═════ Given data
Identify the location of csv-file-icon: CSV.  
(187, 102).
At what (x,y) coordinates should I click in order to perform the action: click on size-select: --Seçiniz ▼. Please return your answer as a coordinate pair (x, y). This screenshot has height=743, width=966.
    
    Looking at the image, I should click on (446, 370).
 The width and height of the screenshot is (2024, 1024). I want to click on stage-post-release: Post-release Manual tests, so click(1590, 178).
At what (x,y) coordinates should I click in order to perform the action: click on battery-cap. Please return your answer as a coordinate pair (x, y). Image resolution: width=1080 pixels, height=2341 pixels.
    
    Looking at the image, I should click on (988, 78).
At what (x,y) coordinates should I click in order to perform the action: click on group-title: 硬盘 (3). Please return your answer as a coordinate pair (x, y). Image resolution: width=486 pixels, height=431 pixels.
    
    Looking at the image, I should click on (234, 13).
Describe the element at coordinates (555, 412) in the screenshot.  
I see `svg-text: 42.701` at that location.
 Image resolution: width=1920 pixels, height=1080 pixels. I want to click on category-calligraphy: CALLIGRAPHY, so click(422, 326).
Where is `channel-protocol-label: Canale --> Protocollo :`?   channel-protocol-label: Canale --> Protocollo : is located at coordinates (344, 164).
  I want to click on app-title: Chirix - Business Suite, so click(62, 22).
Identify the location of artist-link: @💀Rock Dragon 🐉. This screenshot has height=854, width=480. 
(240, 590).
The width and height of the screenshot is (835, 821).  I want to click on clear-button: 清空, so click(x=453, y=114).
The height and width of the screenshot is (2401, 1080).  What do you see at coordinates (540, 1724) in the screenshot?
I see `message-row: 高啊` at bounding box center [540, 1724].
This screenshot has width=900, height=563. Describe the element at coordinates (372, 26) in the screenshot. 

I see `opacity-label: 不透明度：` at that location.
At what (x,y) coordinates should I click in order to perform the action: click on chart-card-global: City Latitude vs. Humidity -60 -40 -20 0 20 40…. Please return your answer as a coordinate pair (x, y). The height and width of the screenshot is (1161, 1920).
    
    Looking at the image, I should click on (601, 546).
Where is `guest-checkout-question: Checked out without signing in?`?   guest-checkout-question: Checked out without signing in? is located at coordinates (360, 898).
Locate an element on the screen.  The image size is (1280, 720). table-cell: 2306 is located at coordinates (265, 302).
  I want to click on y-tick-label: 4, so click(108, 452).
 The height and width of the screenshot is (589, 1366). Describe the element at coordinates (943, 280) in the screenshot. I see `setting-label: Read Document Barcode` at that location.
══════════
Task to complete
Express all the data above as a Markdown table with the columns "No." and "Line". Give each non-blank line its own numbered row.

Answer section
| No. | Line |
|---|---|
| 1 | Identify the location of csv-file-icon: CSV.   |
| 2 | (187, 102). |
| 3 | At what (x,y) coordinates should I click in order to perform the action: click on size-select: --Seçiniz ▼. Please return your answer as a coordinate pair (x, y). This screenshot has height=743, width=966. |
| 4 |     Looking at the image, I should click on (446, 370). |
| 5 |  The width and height of the screenshot is (2024, 1024). I want to click on stage-post-release: Post-release Manual tests, so click(1590, 178). |
| 6 | At what (x,y) coordinates should I click in order to perform the action: click on battery-cap. Please return your answer as a coordinate pair (x, y). Image resolution: width=1080 pixels, height=2341 pixels. |
| 7 |     Looking at the image, I should click on (988, 78). |
| 8 | At what (x,y) coordinates should I click in order to perform the action: click on group-title: 硬盘 (3). Please return your answer as a coordinate pair (x, y). Image resolution: width=486 pixels, height=431 pixels. |
| 9 |     Looking at the image, I should click on (234, 13). |
| 10 | Describe the element at coordinates (555, 412) in the screenshot.   |
| 11 | I see `svg-text: 42.701` at that location. |
| 12 |  Image resolution: width=1920 pixels, height=1080 pixels. I want to click on category-calligraphy: CALLIGRAPHY, so click(422, 326). |
| 13 | Where is `channel-protocol-label: Canale --> Protocollo :`?   channel-protocol-label: Canale --> Protocollo : is located at coordinates (344, 164). |
| 14 |   I want to click on app-title: Chirix - Business Suite, so click(62, 22). |
| 15 | Identify the location of artist-link: @💀Rock Dragon 🐉. This screenshot has height=854, width=480.  |
| 16 | (240, 590). |
| 17 | The width and height of the screenshot is (835, 821).  I want to click on clear-button: 清空, so click(x=453, y=114). |
| 18 | The height and width of the screenshot is (2401, 1080).  What do you see at coordinates (540, 1724) in the screenshot? |
| 19 | I see `message-row: 高啊` at bounding box center [540, 1724]. |
| 20 | This screenshot has width=900, height=563. Describe the element at coordinates (372, 26) in the screenshot.  |
| 21 | I see `opacity-label: 不透明度：` at that location. |
| 22 | At what (x,y) coordinates should I click in order to perform the action: click on chart-card-global: City Latitude vs. Humidity -60 -40 -20 0 20 40…. Please return your answer as a coordinate pair (x, y). The height and width of the screenshot is (1161, 1920). |
| 23 |     Looking at the image, I should click on (601, 546). |
| 24 | Where is `guest-checkout-question: Checked out without signing in?`?   guest-checkout-question: Checked out without signing in? is located at coordinates (360, 898). |
| 25 | Locate an element on the screen.  The image size is (1280, 720). table-cell: 2306 is located at coordinates (265, 302). |
| 26 |   I want to click on y-tick-label: 4, so click(108, 452). |
| 27 |  The height and width of the screenshot is (589, 1366). Describe the element at coordinates (943, 280) in the screenshot. I see `setting-label: Read Document Barcode` at that location. |